Переименуйте «камрад» в «приятель» в отрывке воспоминаний начиная со слов «Греч немедля познакомил» и далее вплоть до слов «на полях Бородинских[324].». Приведите этот отрывок полностью с заменой.

Фрагмент текста>
⁂

Воспоминания петербургского старожила. Том 1 - Владимир Петрович Бурнашев
Шрифт:
Интервал:
Закладка:
– Помилуй Бог и заступись за мя грешного Мать Пресвятая Богородица, – восклицал с бесчисленными гримасами Иван Никитич, – предал меня этот антихрист Греч в руки книжников и фарисеев, этих злодеев литераторов, которые заедят меня, непременно заедят, да, главное, что на смех, изверги эти, супостаты эти, франмасоны проклятые поднимут и вконец погубят мою головушку!..
Греч немедля познакомил Скобелева с несколькими из предстоявших тут лиц, из числа которых рельефнее других выдавался, конечно, Ф. В. Булгарин, семенивший около генерала и постоянно, по польской привычке, целовавший остаток его ампутированной руки, что заставляло, однако, Ивана Никитича морщиться и, наконец, пригласить Булгарина прекратить эти нежности, сказав:
– Я ведь, камрад, не баба, полно же нежничать и разбереживать этот больной кусок моей бедной руки, давным-давно истлевшей, с тысячами других русских и вражьих рук, на полях Бородинских[324].
Нестор Кукольник сам отрекомендовал себя писателю-воину, который обнял его правой рукой и с неестественным восторгом хвалил его «Руку Всевышнего». Кроме Булгарина и Кукольника со Скобелевым любезничали профессора университета П. А. Плетнев и И. П. Шульгин.
Когда все отпили чай, то генерала-чтеца усадили как-то особенно удачно к углу стола в вольтеровское кресло и поставили перед ним, кроме двух ламп, еще канделябр с четырьмя восковыми свечами. Это яркое освещение заставило Скобелева воскликнуть:
– Так ярко светило солнышко только в тот час, когда победоносные союзные армии вступали в Париж в 1814 году, под предводительством Александра Благословенного.

⁂

Исходные данные>
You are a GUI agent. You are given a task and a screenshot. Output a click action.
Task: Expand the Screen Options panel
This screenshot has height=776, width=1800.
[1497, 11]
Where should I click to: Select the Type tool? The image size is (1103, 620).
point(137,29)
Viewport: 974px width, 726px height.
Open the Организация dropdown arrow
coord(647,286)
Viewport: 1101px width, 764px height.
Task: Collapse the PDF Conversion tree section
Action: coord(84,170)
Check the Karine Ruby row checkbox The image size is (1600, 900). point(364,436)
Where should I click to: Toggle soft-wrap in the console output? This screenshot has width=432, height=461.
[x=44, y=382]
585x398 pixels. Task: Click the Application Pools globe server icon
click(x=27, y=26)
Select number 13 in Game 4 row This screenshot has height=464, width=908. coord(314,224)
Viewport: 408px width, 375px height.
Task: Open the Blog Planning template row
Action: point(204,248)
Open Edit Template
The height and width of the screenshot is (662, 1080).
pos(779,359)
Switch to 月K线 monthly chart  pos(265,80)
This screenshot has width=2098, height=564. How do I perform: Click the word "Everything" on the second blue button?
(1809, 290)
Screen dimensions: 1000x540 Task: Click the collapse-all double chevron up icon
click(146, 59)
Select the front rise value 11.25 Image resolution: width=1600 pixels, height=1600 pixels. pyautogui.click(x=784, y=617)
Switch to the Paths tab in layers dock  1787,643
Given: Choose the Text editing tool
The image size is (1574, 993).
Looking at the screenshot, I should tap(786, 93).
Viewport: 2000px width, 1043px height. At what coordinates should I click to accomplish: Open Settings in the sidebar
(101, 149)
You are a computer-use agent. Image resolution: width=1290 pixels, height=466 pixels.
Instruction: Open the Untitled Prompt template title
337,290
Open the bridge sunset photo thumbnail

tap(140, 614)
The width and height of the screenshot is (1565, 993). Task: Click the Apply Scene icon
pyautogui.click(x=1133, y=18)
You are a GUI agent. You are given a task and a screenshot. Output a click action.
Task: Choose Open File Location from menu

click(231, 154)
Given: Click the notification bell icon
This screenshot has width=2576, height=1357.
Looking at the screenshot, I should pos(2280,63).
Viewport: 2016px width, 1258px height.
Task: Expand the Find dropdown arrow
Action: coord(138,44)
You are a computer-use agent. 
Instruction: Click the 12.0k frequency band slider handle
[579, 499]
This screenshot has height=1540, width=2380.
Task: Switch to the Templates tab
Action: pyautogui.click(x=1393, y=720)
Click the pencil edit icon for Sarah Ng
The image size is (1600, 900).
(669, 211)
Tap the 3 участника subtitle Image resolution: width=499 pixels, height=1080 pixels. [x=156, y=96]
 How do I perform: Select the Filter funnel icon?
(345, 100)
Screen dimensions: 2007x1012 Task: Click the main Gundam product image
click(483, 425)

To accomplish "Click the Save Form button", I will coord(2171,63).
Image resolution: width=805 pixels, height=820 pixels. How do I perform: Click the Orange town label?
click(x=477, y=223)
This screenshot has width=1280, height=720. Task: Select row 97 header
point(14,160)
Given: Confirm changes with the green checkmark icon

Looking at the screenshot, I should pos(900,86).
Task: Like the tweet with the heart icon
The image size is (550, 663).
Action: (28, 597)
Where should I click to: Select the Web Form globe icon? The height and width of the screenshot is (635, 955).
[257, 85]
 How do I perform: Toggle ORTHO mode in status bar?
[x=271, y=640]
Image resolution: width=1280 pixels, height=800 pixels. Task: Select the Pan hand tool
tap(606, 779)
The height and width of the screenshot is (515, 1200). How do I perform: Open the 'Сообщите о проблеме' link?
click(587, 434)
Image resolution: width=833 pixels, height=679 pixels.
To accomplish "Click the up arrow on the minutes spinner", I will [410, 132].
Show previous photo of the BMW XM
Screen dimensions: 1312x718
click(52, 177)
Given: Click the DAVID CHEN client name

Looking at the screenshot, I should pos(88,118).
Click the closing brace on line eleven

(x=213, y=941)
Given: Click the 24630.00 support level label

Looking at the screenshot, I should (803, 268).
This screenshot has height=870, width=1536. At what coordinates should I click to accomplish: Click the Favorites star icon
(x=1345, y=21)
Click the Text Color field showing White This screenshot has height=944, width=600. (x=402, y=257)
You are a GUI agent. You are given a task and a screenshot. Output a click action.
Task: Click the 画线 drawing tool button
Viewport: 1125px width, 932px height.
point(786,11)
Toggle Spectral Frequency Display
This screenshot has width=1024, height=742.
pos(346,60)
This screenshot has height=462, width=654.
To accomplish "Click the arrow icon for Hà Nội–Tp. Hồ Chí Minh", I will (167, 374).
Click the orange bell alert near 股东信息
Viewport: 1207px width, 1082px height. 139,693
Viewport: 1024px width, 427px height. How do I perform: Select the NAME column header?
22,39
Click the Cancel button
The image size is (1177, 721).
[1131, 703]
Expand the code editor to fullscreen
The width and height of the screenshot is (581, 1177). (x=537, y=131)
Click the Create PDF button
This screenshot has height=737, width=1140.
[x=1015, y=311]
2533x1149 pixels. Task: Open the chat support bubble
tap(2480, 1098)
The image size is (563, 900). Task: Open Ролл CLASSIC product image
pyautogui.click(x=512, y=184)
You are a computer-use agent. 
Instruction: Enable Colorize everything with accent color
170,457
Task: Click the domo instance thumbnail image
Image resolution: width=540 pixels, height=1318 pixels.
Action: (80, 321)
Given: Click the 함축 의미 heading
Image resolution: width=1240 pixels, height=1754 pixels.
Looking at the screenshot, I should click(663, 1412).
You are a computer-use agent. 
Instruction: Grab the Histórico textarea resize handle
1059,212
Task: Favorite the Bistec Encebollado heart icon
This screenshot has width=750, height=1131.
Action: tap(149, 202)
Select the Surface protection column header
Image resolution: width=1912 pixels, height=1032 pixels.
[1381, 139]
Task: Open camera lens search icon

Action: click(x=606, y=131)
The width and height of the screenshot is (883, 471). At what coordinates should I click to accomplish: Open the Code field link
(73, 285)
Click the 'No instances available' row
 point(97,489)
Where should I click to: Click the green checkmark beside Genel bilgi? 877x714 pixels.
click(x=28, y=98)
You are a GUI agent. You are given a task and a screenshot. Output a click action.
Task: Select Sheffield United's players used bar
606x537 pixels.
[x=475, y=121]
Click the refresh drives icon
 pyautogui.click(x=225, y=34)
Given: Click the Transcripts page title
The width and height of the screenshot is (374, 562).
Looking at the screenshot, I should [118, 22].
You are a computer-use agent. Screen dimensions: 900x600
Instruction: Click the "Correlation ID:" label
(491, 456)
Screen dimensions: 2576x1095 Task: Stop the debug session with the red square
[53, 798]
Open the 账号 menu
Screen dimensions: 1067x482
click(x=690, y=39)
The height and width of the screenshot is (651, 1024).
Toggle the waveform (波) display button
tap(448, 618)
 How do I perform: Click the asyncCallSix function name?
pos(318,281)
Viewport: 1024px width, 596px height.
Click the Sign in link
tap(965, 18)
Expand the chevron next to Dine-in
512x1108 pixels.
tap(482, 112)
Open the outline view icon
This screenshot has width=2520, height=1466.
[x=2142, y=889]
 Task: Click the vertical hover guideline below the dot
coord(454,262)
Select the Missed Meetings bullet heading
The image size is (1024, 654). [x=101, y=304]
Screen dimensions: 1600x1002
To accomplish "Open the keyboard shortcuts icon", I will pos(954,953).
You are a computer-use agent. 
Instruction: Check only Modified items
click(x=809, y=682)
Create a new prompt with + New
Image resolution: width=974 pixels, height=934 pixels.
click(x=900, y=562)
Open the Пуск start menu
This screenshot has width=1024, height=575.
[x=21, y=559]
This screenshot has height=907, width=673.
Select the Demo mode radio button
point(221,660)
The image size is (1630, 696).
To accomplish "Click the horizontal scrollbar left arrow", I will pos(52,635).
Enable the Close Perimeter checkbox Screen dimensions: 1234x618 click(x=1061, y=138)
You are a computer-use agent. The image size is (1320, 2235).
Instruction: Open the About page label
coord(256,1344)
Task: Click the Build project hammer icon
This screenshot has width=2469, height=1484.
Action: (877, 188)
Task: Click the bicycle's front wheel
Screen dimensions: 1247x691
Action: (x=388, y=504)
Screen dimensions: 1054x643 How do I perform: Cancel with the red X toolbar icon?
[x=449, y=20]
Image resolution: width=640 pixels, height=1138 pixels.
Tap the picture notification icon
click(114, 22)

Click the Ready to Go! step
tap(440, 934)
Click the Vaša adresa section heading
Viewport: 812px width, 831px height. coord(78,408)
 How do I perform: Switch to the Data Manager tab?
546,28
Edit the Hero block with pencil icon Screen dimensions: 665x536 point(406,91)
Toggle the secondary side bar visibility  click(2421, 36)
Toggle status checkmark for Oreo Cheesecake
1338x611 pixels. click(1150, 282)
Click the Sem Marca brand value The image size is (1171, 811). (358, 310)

⁂

Выполненное задание>
Греч немедля познакомил Скобелева с несколькими из предстоявших тут лиц, из числа которых рельефнее других выдавался, конечно, Ф. В. Булгарин, семенивший около генерала и постоянно, по польской привычке, целовавший остаток его ампутированной руки, что заставляло, однако, Ивана Никитича морщиться и, наконец, пригласить Булгарина прекратить эти нежности, сказав:
– Я ведь, приятель, не баба, полно же нежничать и разбереживать этот больной кусок моей бедной руки, давным-давно истлевшей, с тысячами других русских и вражьих рук, на полях Бородинских[324].